The data below should be restated word for word, pictures omitted.

RECORD EXCERPTS: Begin

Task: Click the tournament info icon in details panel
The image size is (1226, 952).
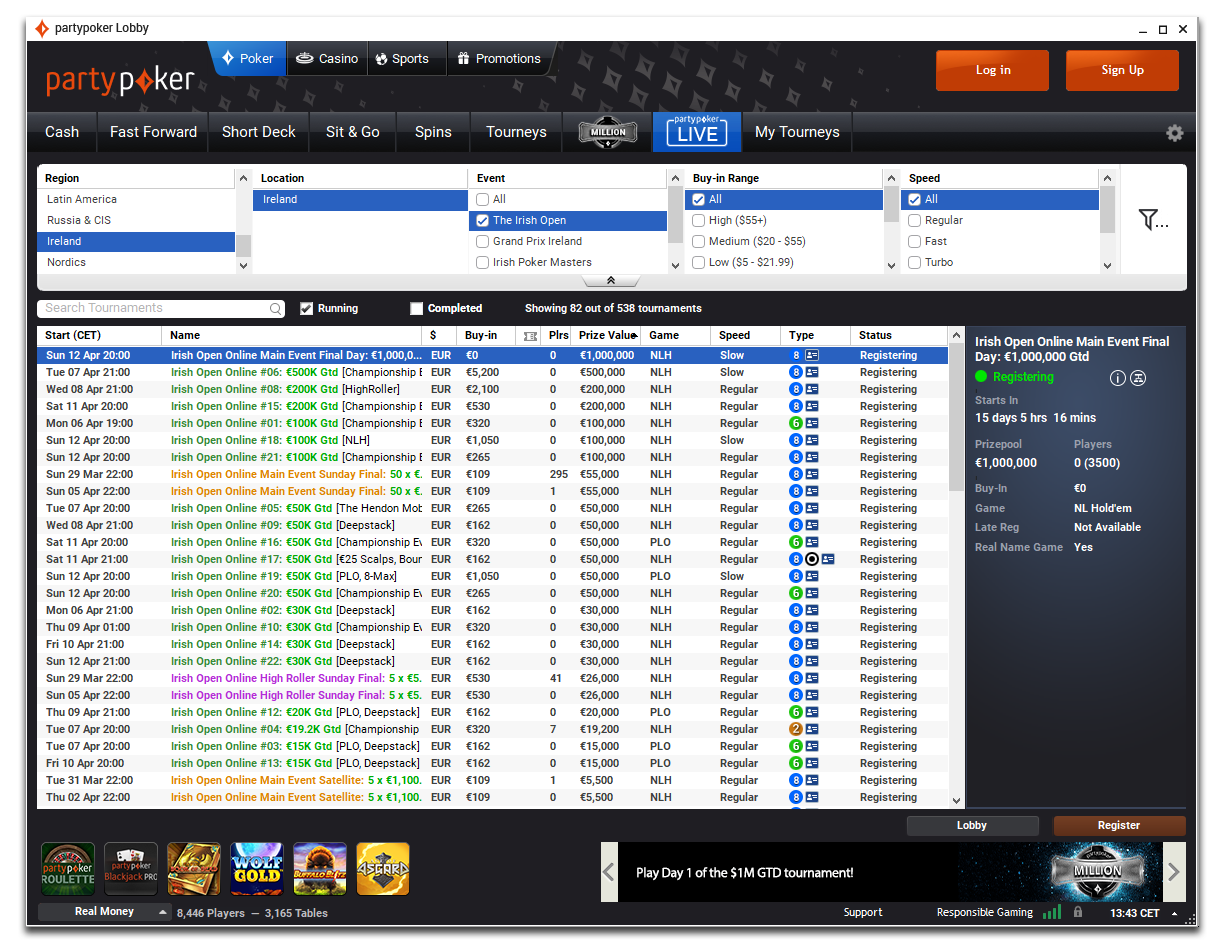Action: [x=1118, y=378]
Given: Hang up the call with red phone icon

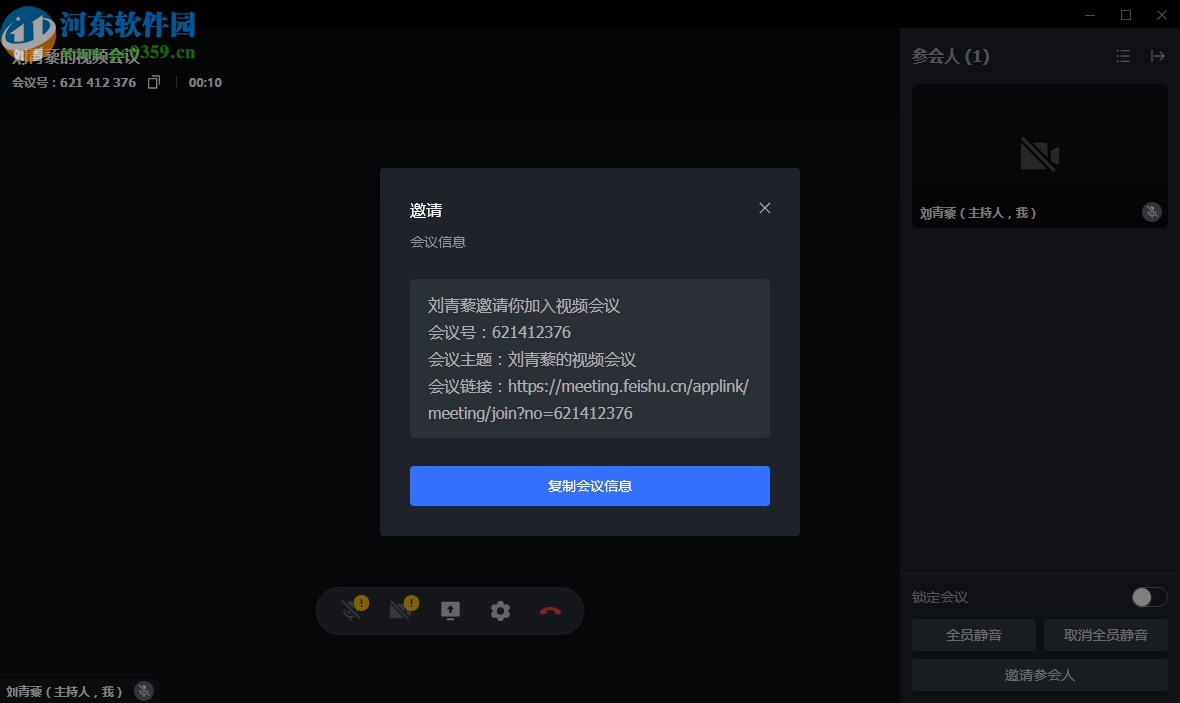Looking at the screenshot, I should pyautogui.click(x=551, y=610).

RECORD EXCERPTS: End

* _SOLUTION_:
Task: Click the tournament info icon in details panel
The image size is (1226, 952).
Action: [x=1118, y=378]
Given: Hang up the call with red phone icon

Looking at the screenshot, I should pyautogui.click(x=551, y=610).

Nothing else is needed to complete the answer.